General malnutrition and specific micronutrient deficiencies including
Iodine,
Vitamin A and
Iron and Anaemia can occur at any age and are common in school children. They contribute to infant, child and maternal morbidity, decreased learning capacity, lower productivity and higher infant and child mortality.
Nutrition Interventions at school-age offers direct benefits for school children, because current micronutrient deficiencies, (unlike stunting and other long-term consequences of earlier malnutrition), are rapidly reversible at any age. Addressing these deficiencies has been shown to have a positive impact on learning.
Nutrition Documents
Improving Child Nutrition through School Feeding
School feeding programmes providing free nutritious school meals to children are an effective intervention which tackles important nutrition deficiencies impacting on child development and learning abilities which are commonly found among children of primary-school age in low and middle income countries.
When school feeding programmes are implemented as part of the wider school health and nutrition package including deworming, nutrition education and access to safe water they can have an even greater impact on child nutrition.
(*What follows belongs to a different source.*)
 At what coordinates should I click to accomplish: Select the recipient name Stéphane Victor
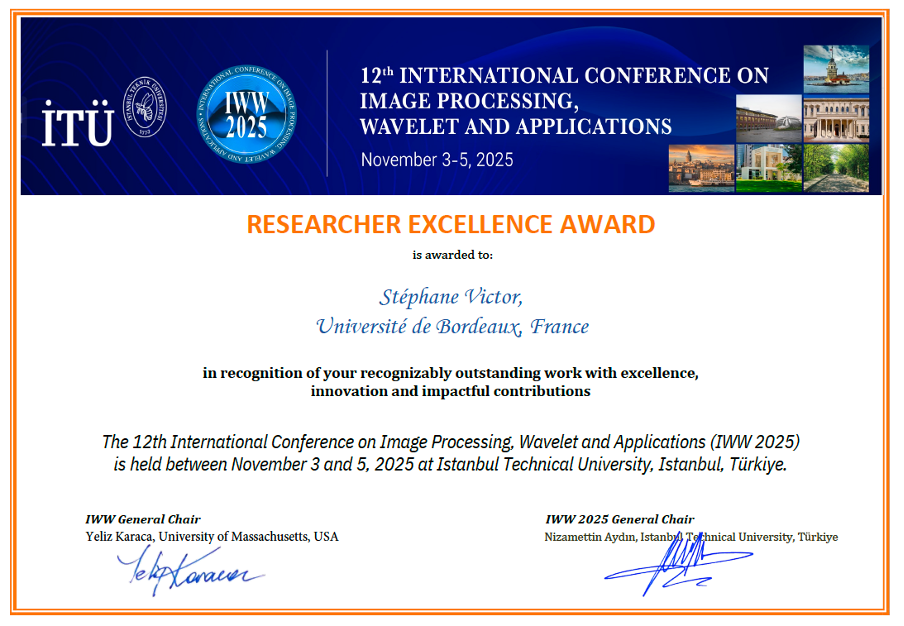(x=451, y=296)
In addition to improving child nutrition and learning school feeding has been shown to increase school enrolment and attendance as children are more likely to go and stay in school.
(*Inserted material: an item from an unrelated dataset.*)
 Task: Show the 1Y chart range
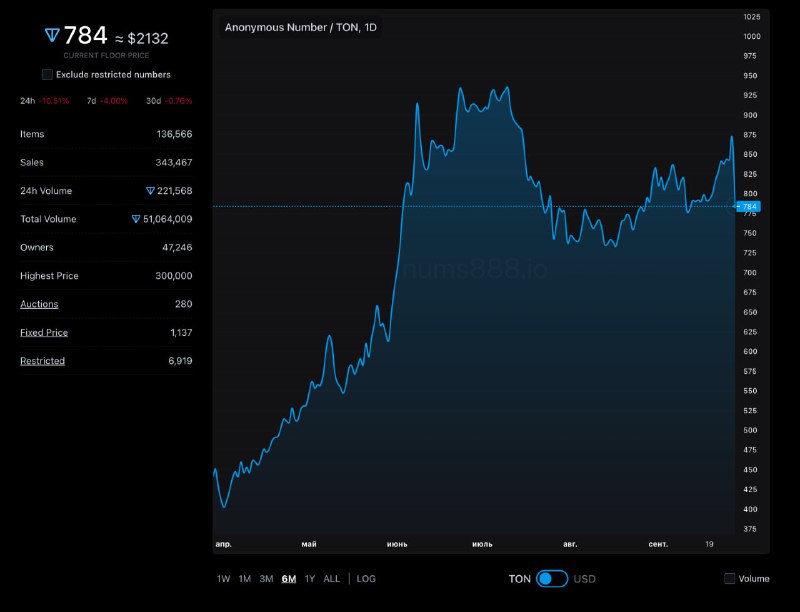(x=310, y=579)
Globally the value of school feeding is recognized,
according to The State of School Feeding Worldwide published in 2013 almost every country in the world for which there was information available was seeking in some form or other to feed its schoolchildren. Based on a sample of 169 countries, the report estimated that at least 368 million children are fed daily when they are at school.
Increasingly a number of countries are now also implementing Home Grown School Feeding (HGSF) programmes, a concept which links both improved child nutrition and learning and agricultural development which ensures food used in school meals is locally procured from smallholder farmers, thus helping both farmers and children alike; farmers are more able to earn a better wage with increased access to a secure market while children were more likely to go and stay in school through the provision of free school meals.